Thomas Dicker Klein, 80, of Bowling Green, Ohio passed away on Friday, September 30, 2022. He was born on October 25, 1941 in Chicago, Illinois, to Ruth and Milton Klein. Tom is survived by his loving family, his wife of 44 years, Dianne, his son David Singer, his daughter-in-law Jennifer, his two grandchildren, Jacob and Eleanor, and his brother, John and John’s family.
All his adult life, Tom devoted himself to teaching and his students. First, as a high school teacher at Evanston High School in Chicago, and then as a Professor of English at Bowling Green State University, where he taught for more than 30 years.
Anyone who knew Tom—whether as a student, colleague, or friend—knew that he was passionate about and committed to being an educator. In so many venues and in so many ways, Tom lived to promote the empowerment and well-being of others by challenging his students to read and think about ideas, experiences, and people who were not a part of their immediate, day-to-day lives. He pushed everyone with whom he came in contact or who read his many letters-to-the editor to think more deeply, to reexamine their thinking on many current issues.
Whether through preparing pre-service language arts teachers to become consummate, caring professionals, or by promoting the power of writing and expression within different curricular settings through BGSU’s Writing Across the Curriculum Programs, or by helping students learn about and appreciate cultures different from their own by participating in Semester at Sea, or by designing and teaching a course in Holocaust literature, Tom was always innovating, reaching out, and wondering about new, different ways of offering his students skills, ideas, and approaches to navigate through life’s many challenges and opportunities.
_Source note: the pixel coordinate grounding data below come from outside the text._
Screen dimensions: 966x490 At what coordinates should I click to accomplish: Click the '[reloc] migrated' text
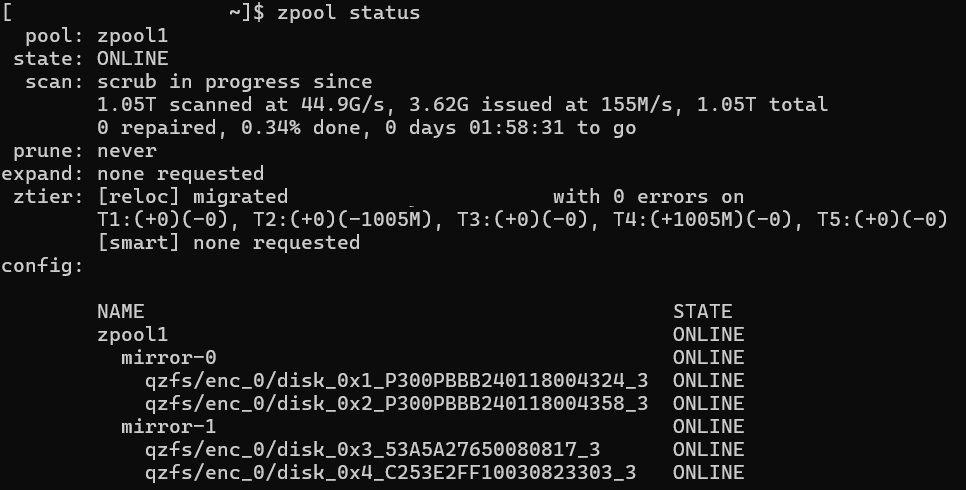coord(192,196)
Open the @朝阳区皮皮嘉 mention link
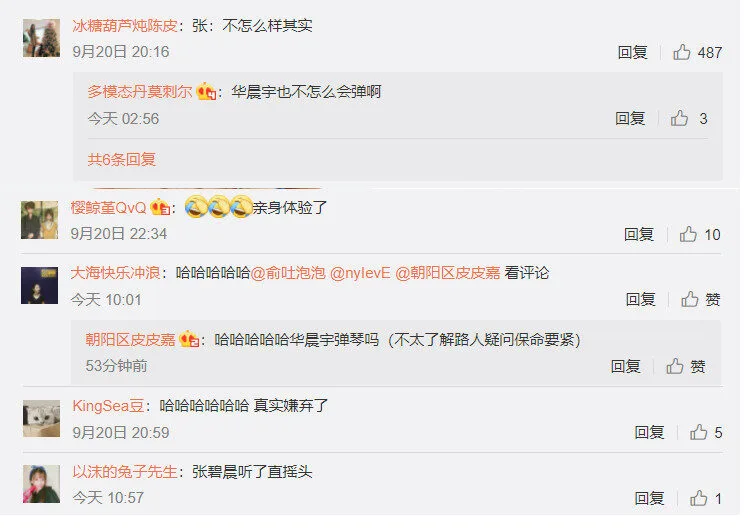 [448, 273]
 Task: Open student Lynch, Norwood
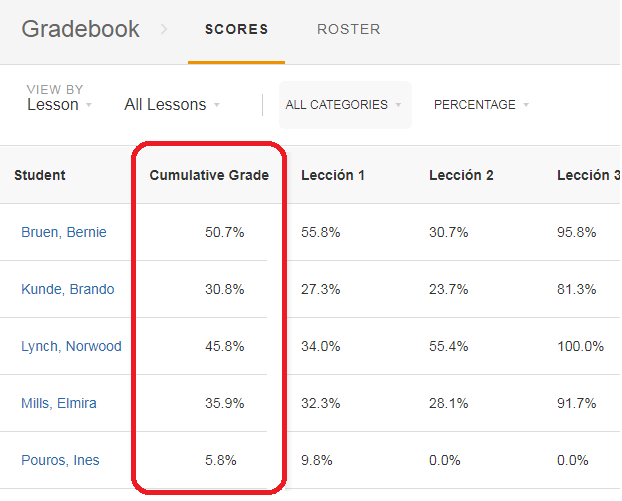pos(71,346)
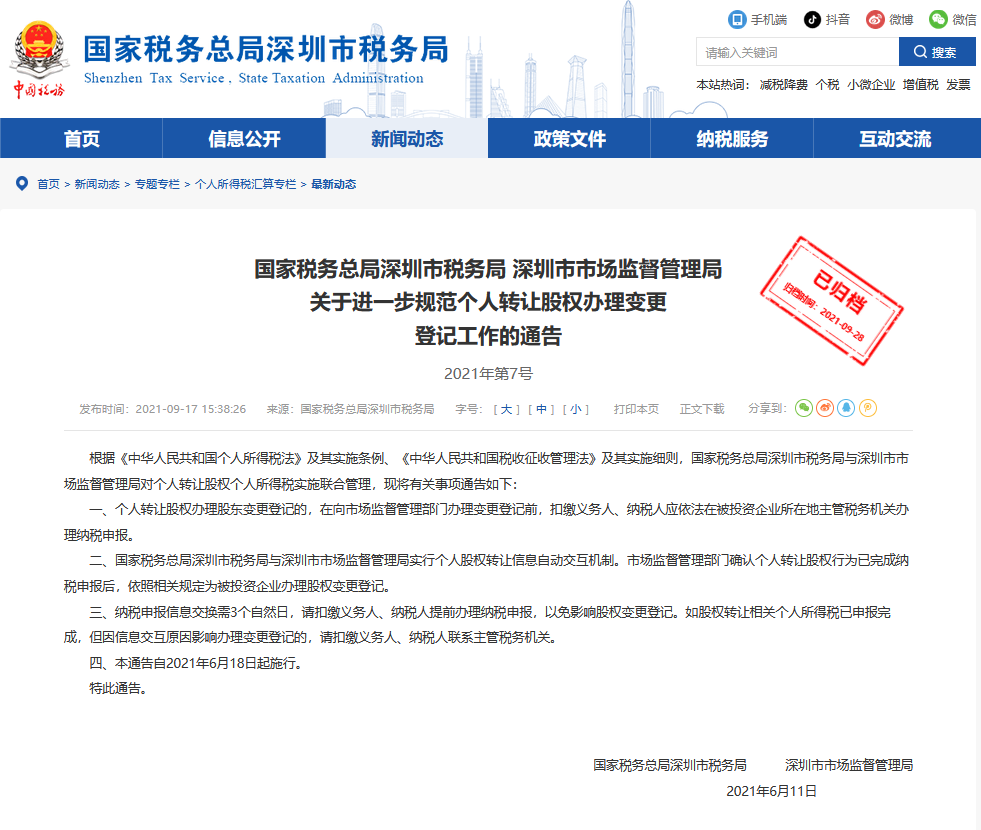Image resolution: width=981 pixels, height=830 pixels.
Task: Click the magnifier icon on the search button
Action: click(920, 51)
One of Tom’s proudest achievements was to accept President Sidney Ribeau and Provost Chuck Middleton’s charge to help create, and to direct, the first learning community at BGSU, the Chapman Learning Community. Now in its 25th year (1997), Chapman continues to offer students powerful opportunities to engage in meaningful, intentional service and to develop their leadership skills to lead personal and professional lives focused upon social change on behalf of those in need. Over the past quarter century, Chapman’s overwhelming success has encouraged the creation of a variety of residential and thematic learning communities at BGSU, which today enroll roughly 1,200 undergraduate students in seventeen separate programs. Because of Tom’s inaugural work, and his ability to gather faculty, staff, and graduate students from across multiple disciplines to work collaboratively to improve undergraduate education on campus, the BGSU Learning Community Network gained, and still holds, national prominence
After his retirement in 2004, Tom continued his devotion to others though his generous-hearted contributions to the Bowling Green/NW Ohio community. Whether contributing as a member of BG Kiwanis, the BG City Schools Foundation, or through his efforts to promote interfaith understanding through the MultiFaith Council of Northwest Ohio, or promoting the welfare of children and families as Court Appointed Special Advocate/Guardian Ad Litem in the Wood County Juvenile Court, or by means of his support of parks and green spaces such as Wooster Green and Simpson Garden park, or by his support of the arts and artists—including his recent ink-art workshops at the Wood County Committee on Aging—or donating his beautiful hand-made lamp work bead jewelry to Wood County Hospital healthcare workers for their heroism during the pandemic, Tom’s love for and his generosity towards his NW Ohio home was always evident–even throughout the very last days of his life.
Tom’s extended family, friends, colleagues, and students will miss him terribly, but they are comforted by the knowledge that his work lives on—and will live on—through them.
In lieu of flowers, memorials can be made to the Bowling Green City Foundation or the Wood County District Public Library.
Tom’s celebration of life service will be held at a later date. Funeral arrangements have been entrusted to Dunn Funeral Home, located in the Historical District of Bowling Green at 408 West Wooster Street.